By addressing these goals, we aim to create a robust framework for improving customer loyalty and maximizing the effectiveness of marketing efforts during critical sales periods.



Methodology: RFM Analysis and CRM Experimentation

When we engaged with the client, there was a prevailing assumption that their audience selections were effective. However, our data analysis revealed otherwise, indicating significant opportunities for optimization. To address this, we deployed a two-pronged strategy.

First, we focused on the RFM (Recency, Frequency, Monetary) model to gain a clearer understanding of the composition of their customer file. This foundational analysis allowed us to identify key segments and behaviors within their audience.

Next, we conducted a benchmarking analysis comparing customer behavior during the 20 days leading up to Black Friday and Cyber Monday (BFCM) in 2023 versus 2022. We specifically examined the change in revenue per customer ($/Customer) and uncovered a concerning trend: the lapsed segment—customers who hadn’t purchased in over 18 months—was declining by 35%. This decline emphasized the urgent need to re-engage this group, particularly since many customers acquired during the pandemic were not returning for subsequent purchases. From a P&L perspective, this scenario is problematic, as it is costly to acquire customers only to lose them shortly after. These insights laid the groundwork for our targeted re-engagement strategies.

 



Testing

After performing the RFM analysis, it became clear that lapsed buyers were not returning, necessitating a focused effort to re-engage them. Our hypothesis was that the brand's hand-picked, conversion-optimized audience targeting strategy on Facebook might be leading to less incrementality. This approach typically targets individuals more likely to convert, which tends to favor recent buyers and overlook those who had lapsed.

To test this, we aimed to understand the impact of Facebook’s conversion-optimized campaigns compared to reach and frequency (RF) campaigns. At a high level, the conversion-optimized approach performed well, as anticipated. However, a deeper dive revealed that some segments responded more favorably to RF campaigns, while conversion optimization did not yield the same results.

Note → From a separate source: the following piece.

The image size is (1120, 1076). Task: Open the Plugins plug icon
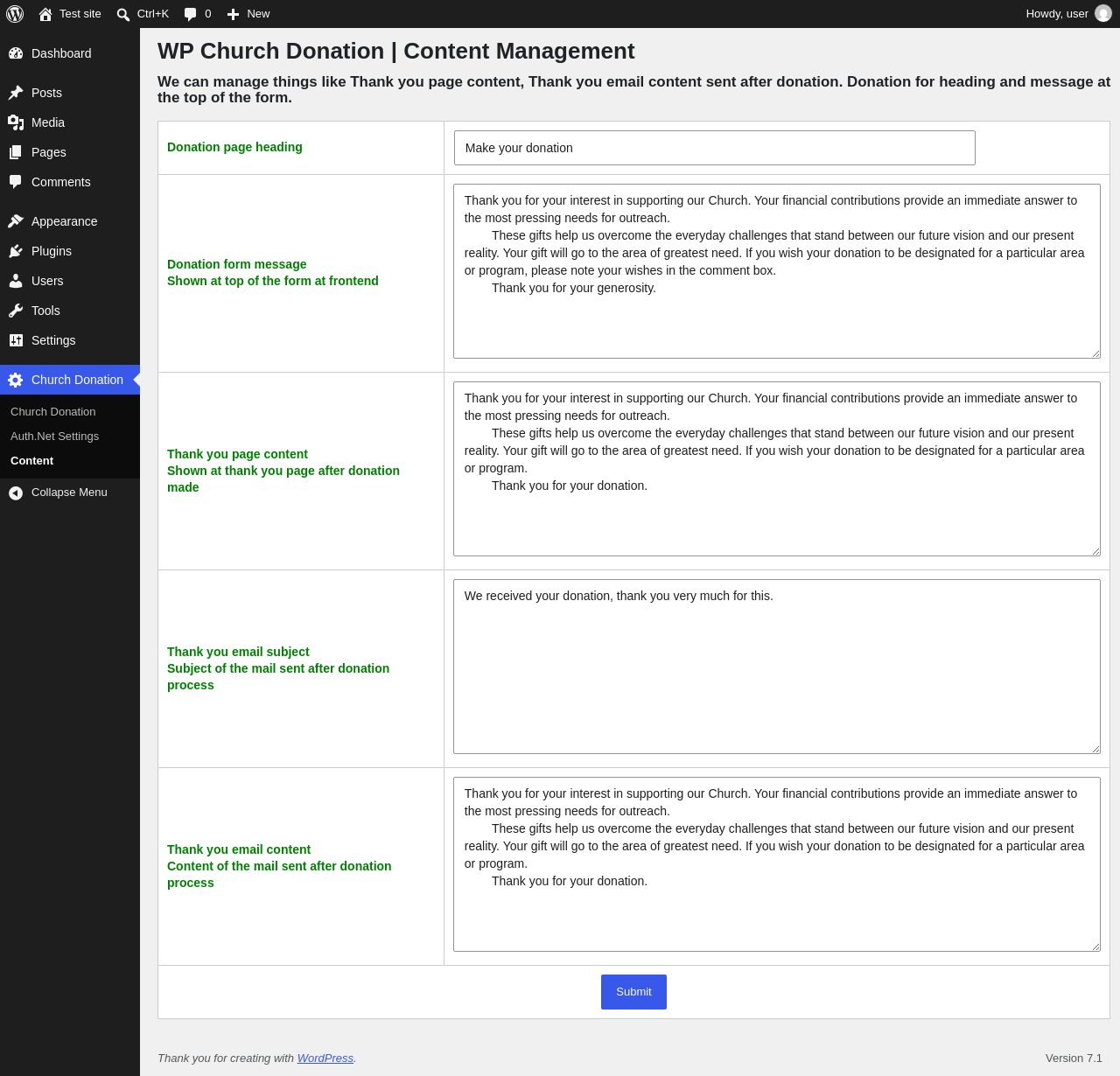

Based on these insights, we recommended a targeted approach: select segments that performed best with conversion optimization while employing RF campaigns for segments that included a significant number of lapsed customers. This dual strategy aimed to effectively re-engage those who hadn’t purchased in a while while leveraging the strengths of conversion optimization for high-performing segments.

It's worth mentioning that the client had some initial reservations about running a fully RF campaign, which is why we proposed a balanced approach that combined conversion optimization with RF strategies. This allowed us to explore the strengths of both methods.

We also considered the implications of opt-in and opt-out strategies. By integrating RFM analysis with opted-in/out data and campaign objectives, we developed a variety of targeted segmentation options. This framework provided a flexible set of contact strategies, enhancing the potential to re-engage lapsed customers while effectively optimizing media spend across different segments.

 

The Results

RBX Active experienced a successful Black Friday and Cyber Monday (BFCM) by implementing a targeted approach. As a result, there was a 10% increase in revenue per customer ($/customer) from the lapsed segment. Overall, the brand achieved a remarkable turnaround during this period, realizing a 16% increase in total revenue, effectively reversing the previous trend of -12%.

This success can be attributed to a well-crafted contact strategy tailored to micro-segments. By leveraging insights from the RFM analysis and strategically optimizing media spending, RBX Active not only re-engaged lapsed customers but also maximized overall revenue. This outcome underscores the effectiveness of a data-driven, segmented approach to customer retention and engagement.